自分が居たからか、あるいは純夏が人間だったからか。答えは出ない。だが、決して悪いものではないと、そう信じることができた。

 

ユウヤ・ブリッジスはユウヤ・ブリッジスだった。違う世界であっても、同じく馬鹿な思想を捨てきれていない。甘いだろう。だけど、その甘さが武は好きだった。

 

篁唯依は以前より変わっていない。真っ直ぐで、強くて、弱い部分もあるけどそれを恥だとして誤魔化さない。絶望に顔が歪む所など見たくもない、友達だった。

 

タリサ・マナンダルは少しの虚無感を抱いているが、戦う意志は十全なものだった。妹のことは聞いている。それでも諦めず、強くあろうとしている。

 

クラッカーズの面々は変わっていなかった。変わらず、あの日の約束のままに已の誓いを胸に抱いたまま戦い続けてきたことが分かる。

 

崔亦菲も同じくだ。からかいはしたが、芯の強さと変に意地を張っている所は変わっていない。

 

あるいは、多少は柔らかくなったのかもしれない。ユーリンから聞いたが、何だかインファンに似ているとのことらしい。ということは、面倒見が良いのだろう。

 

イーニァ・シェスチナは、明るいように見えた。そして、クリスカ・ビャーチェノワも生きている。二人共が子供のようだった。何も知らない子供で、だけど想いは純粋なもののようで。

 

それぞれの思いを、夢と共に戦っている。ユーコンに居る者達も同じだろう。

夜空にまたたく無数の星のように、異なる輝きを抱いてはいても、夜の闇に埋もれないように必死に光を放ち続けている。

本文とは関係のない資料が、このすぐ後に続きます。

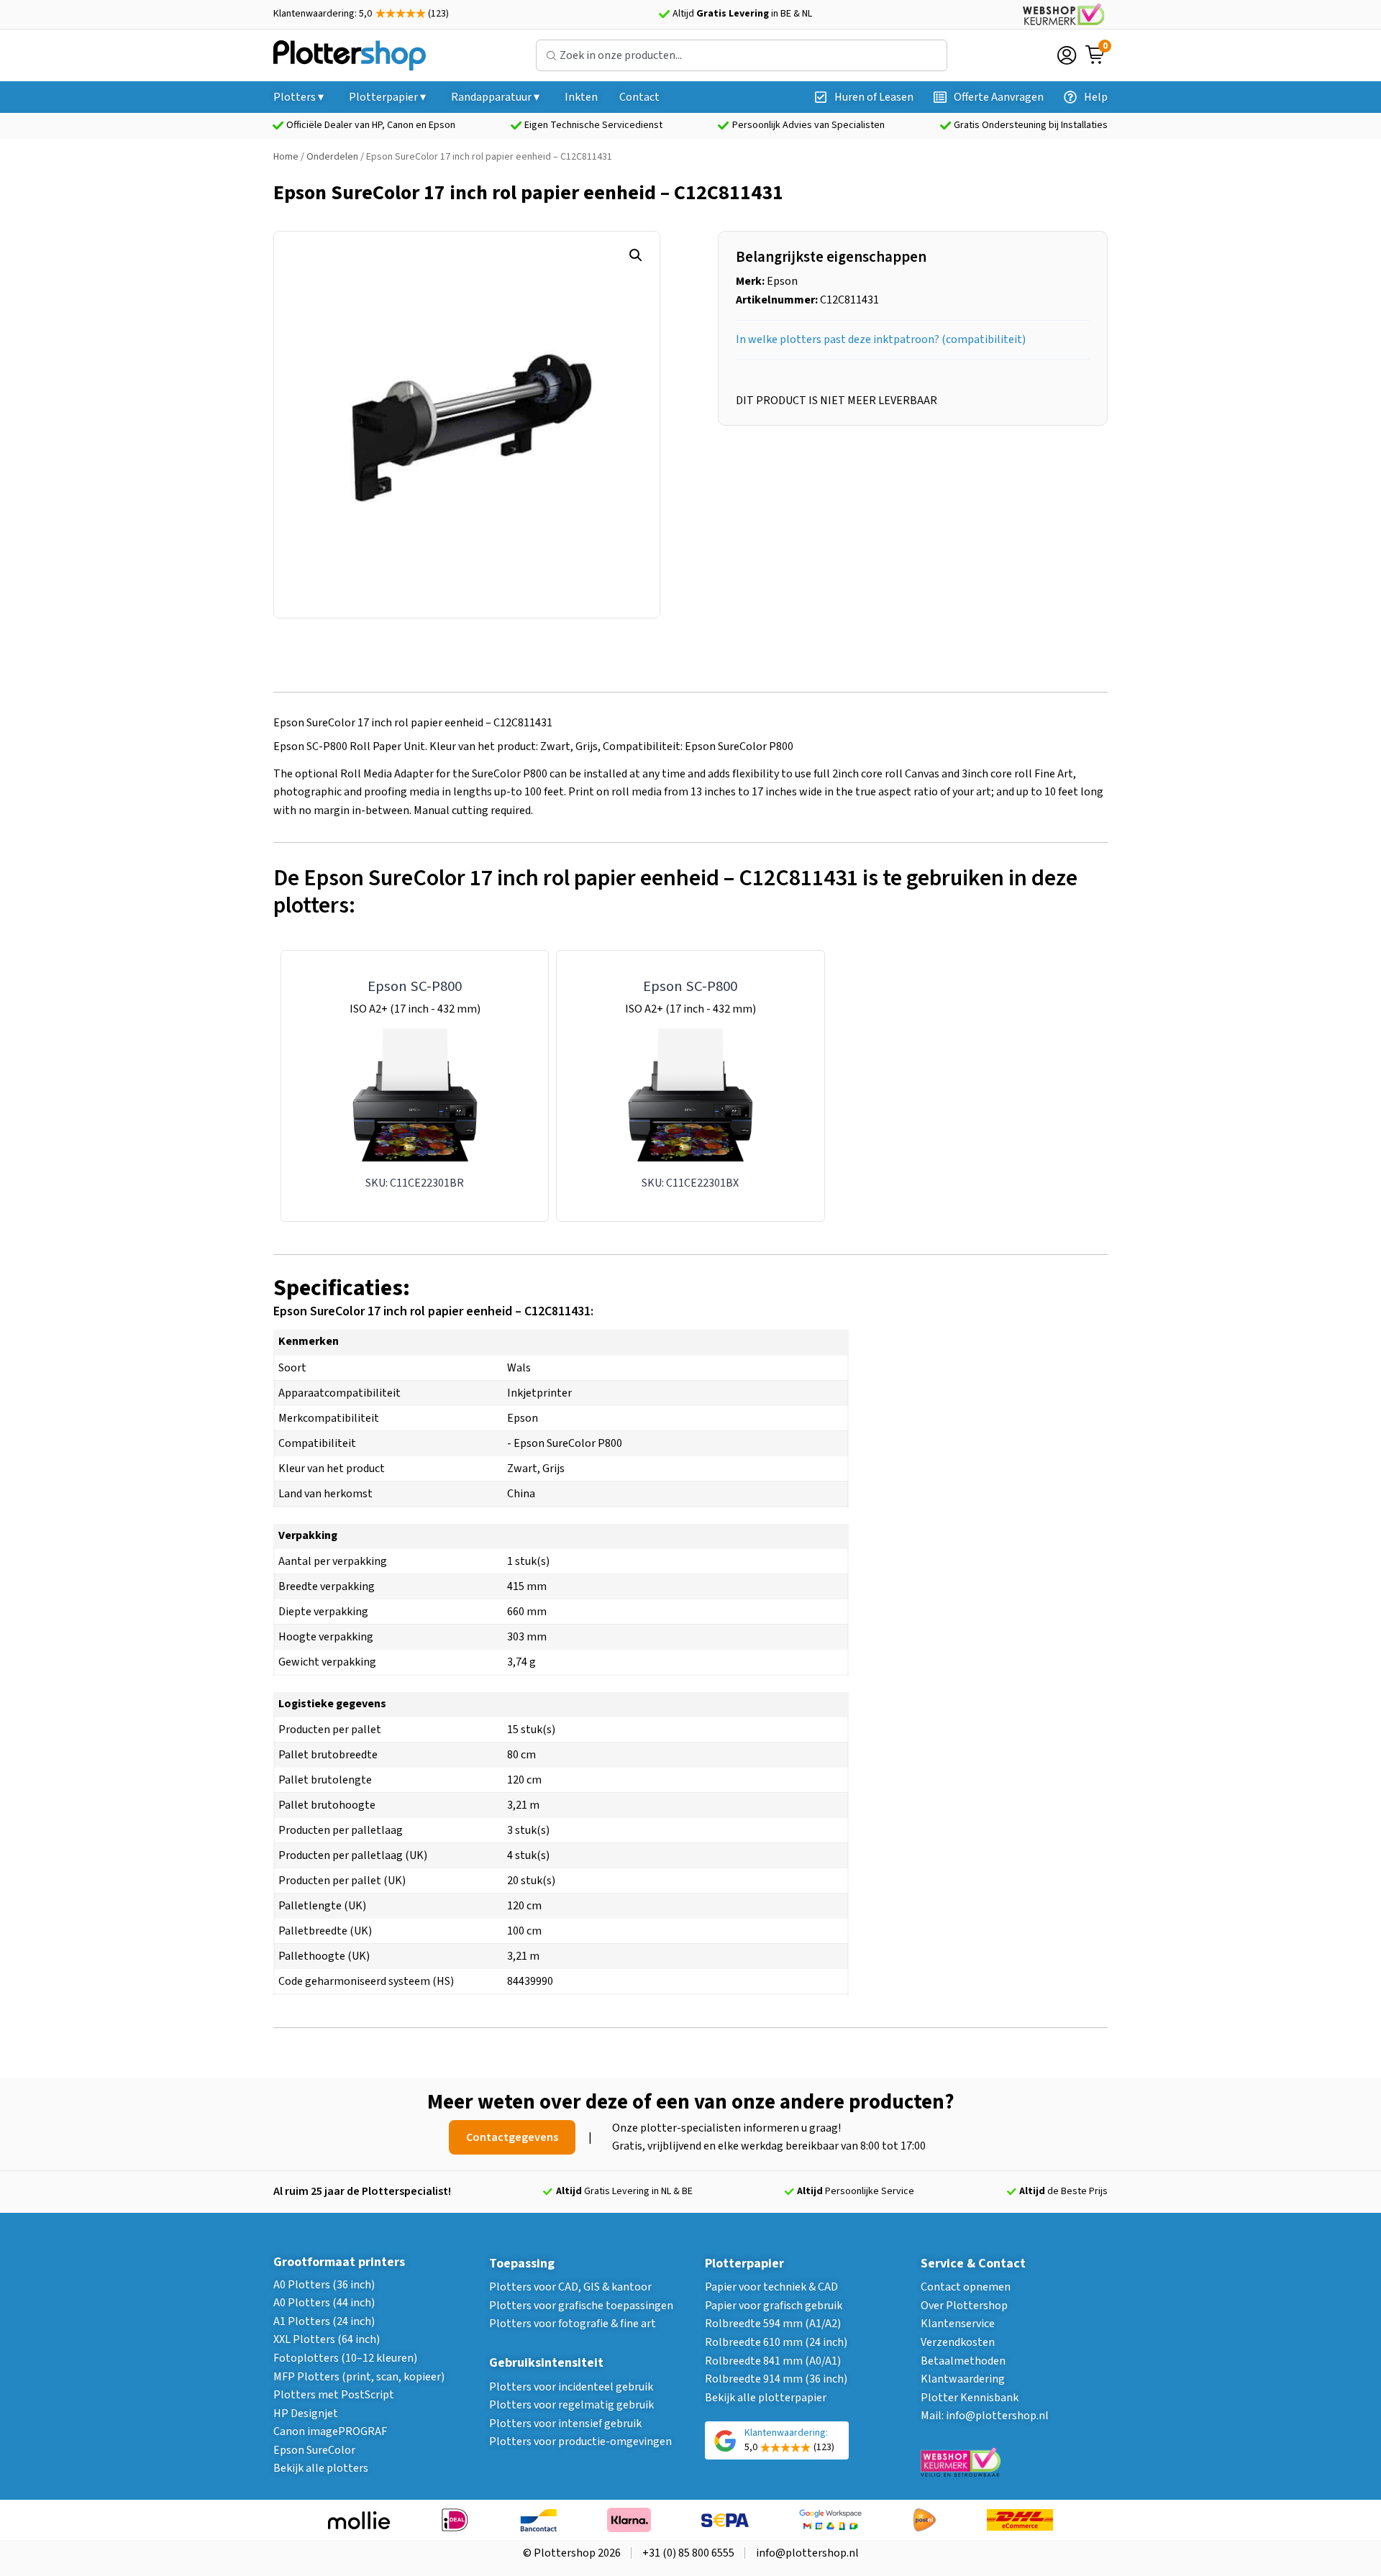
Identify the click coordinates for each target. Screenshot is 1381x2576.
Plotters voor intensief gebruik (565, 2423)
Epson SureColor (314, 2450)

いつしか、朝が来ると。太陽が昇ると信じて、この糞ったれな世界を戦い続けている。

 

プロミネンス計画の果てとはすなわち、戦術機によるBETAの打倒だ。武としても、大いに賛成できるものである。

それだけではハイヴ攻略が不可能だとしても、オルタネイティヴ4に活かせるのだから。だが、今まさにそれを潰そうという者達が動き出している。

 

(衛士の希望を、太陽(プロミネンス)を消さんとする偽りの月がやって来る)

 

武は、静かに眠れる夜は嫌いじゃなかった。明るい昼も同じで、好きだ。そして、暗き夜の空でこそ美しい月も。

 

だが、仕組まれた策謀が形を成したものはその限りではなかった。

国家に属する人間の欲望で構成された、人為にほかならない汚れた月が、太陽の光を遮ろうと動きだす。

 

 

―――――皆既日食(トータル・イクリプス)が始まろうとしている。

 

 

武は自分を締め付けるような感覚に耐え、歯を食いしばりながら拳を握りしめた。

物理的に遠くあろうとも、大切な人たちが居る土地に――――太陽が昇る方角に。

 

「希望の炎を――――太陽の光を、穢させはしない」

 

だから見ていてくれ、と。

武は日のいづる国に向け、決意を握りしめた拳を突き出したのだった。